In a conversation with Mike Hoskins, the CTO of Pervasive, we jointly agreed that relational databases, as they currently function will eventually be replaced. There are many reasons why. Here’s a list of some that came up in the conversation and some that I’ve added on for the purposes of this posting.
1. CRUD is crud. The fundamental activities of Create, Read, Update and Delete are fundamentally wrong-headed. Updates to data should never be allowed, because they destroy information and Deletes should never be allowed for the same reason. When data changes the database should just add another record and note (by any mechanism that works) the previous value for that record. If the database gets too large then data should be archived from it. The right set of activities is thus CRA, Create, Read, Archive. All databases I’m aware of implement a CRUD model. The closest to a CRA model is/was Interbase (now called FireBird, and available under open source) in that its underlying engine was designed to work in a CRA manner. Because of CRUD, relational databases have to do truly inconvenient things and, into the bargain, the audit trail of data is lost – or has to be tacked on as an afterthought in a peripheral and highly inefficient way.
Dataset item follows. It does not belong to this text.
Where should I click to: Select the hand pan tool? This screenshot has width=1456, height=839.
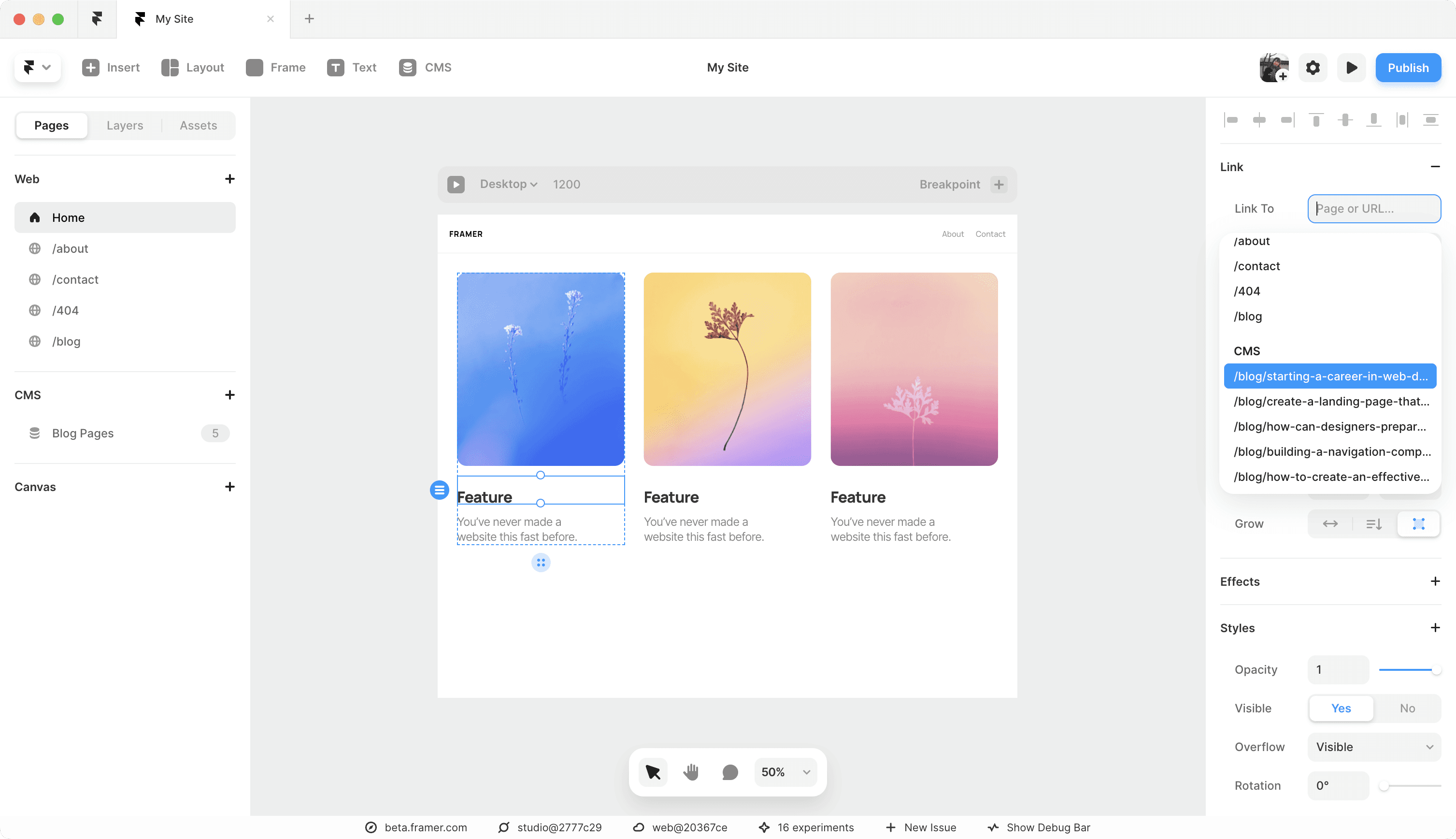click(x=691, y=772)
2. The Relational Model was always a partial model. Relational database with its table-based normalization approach to data has always been a limited model. Certain data structures such as recursive structures (as in a part-explosion) or an ordered list or even a circular route simply could not be represented in a relational database without jerry-rigging the data, or the programs, or both, in some way. It wasn’t a show-stopper, but it wasn’t ideal. The problem of dynamic (i.e. changing) meta data was also a problem that only ever gave rise to jerry-rigged solutions. It would be nice to move to a more comprehensive model (such as, for example, is offered by object database products like Intersystems’ Caché, or Progress’ ObjectStore.)
3. The Logical/Physical separation of concerns was ignored. The Relational Model of Data was always a logical model. For those “data pools” to which it could be accurately applied, it was an excellent model that has proved to be highly successful and which has promoted a very easily understood query language; SQL. However, most relational database products implemented the relational model at the physical level as a set of btree files with multiple indexes. This works well enough for data held on spinning disks, but it imposes an artificial overhead onto managing the database. You need to have DBA’s who create and drop indexes for no reason other than getting the database to perform. There was no reason why more versatile physical engines could not have been built.
4. It’s over for spinning disks. All “old style” databases and relational databases assume that data comes from a spinning disk. That’s the wave of the past and you can wave goodbye to it. Those databases hark back to the time when memory was a very scarce resource. Nowadays memory costs about $15 per gigabyte, so there’s no real reason not to have a memory-based architecture for databases up to tens or even hundreds of gigabytes in size. You could hold the database in memory and replicate to a second site for back-up and disaster recovery – and the database would be a hundred times faster. Companies will start building products like this soon, if they are not doing so already. (Spinning disks are necessary for much larger databases and for archiving, of course).
5. Relational database never really did perform. Despite the vast amount of money invested in database benchmarks and the attendant publicity over the years, the simple truth is that relational database never really did perform well. All that happened was that Moore’s Law made hardware run faster and memory grew in size and ran faster and that made the same old engines appear to improve significantly. In some areas there were gains (caching strategies improved, and bit-mapped indexes – an idea that preceded relational database by many years – were added) but the underlying engines never changed much. They were always a little ponderous and they still are, it’s just that they ponder swiftly thanks to the silicon.
6. The big databases are too big. Once you get into the multi-terabyte and petabyte size databases – usually query-based data warehouse applications – you run into another problem with the old relational database engines. They are too slow for long queries that dive into big pools of data. They were never designed for big pools and they don’t perform well. You need purpose-designed parallel processing engines to hack those big databases.
Now, if you’re thinking to yourself “but those relational databases run most of the applications in the world and this means that, in time, they are going to be replaced” then you’re thinking what I’m thinking.